=== Supplied records ===
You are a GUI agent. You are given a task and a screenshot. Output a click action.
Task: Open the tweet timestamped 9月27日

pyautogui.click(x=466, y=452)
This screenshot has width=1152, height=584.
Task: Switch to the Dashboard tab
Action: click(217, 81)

=== What to do ===
All of the data shown above must be copied exactly.

=== Output for this task ===
You are a GUI agent. You are given a task and a screenshot. Output a click action.
Task: Open the tweet timestamped 9月27日

pyautogui.click(x=466, y=452)
This screenshot has width=1152, height=584.
Task: Switch to the Dashboard tab
Action: click(217, 81)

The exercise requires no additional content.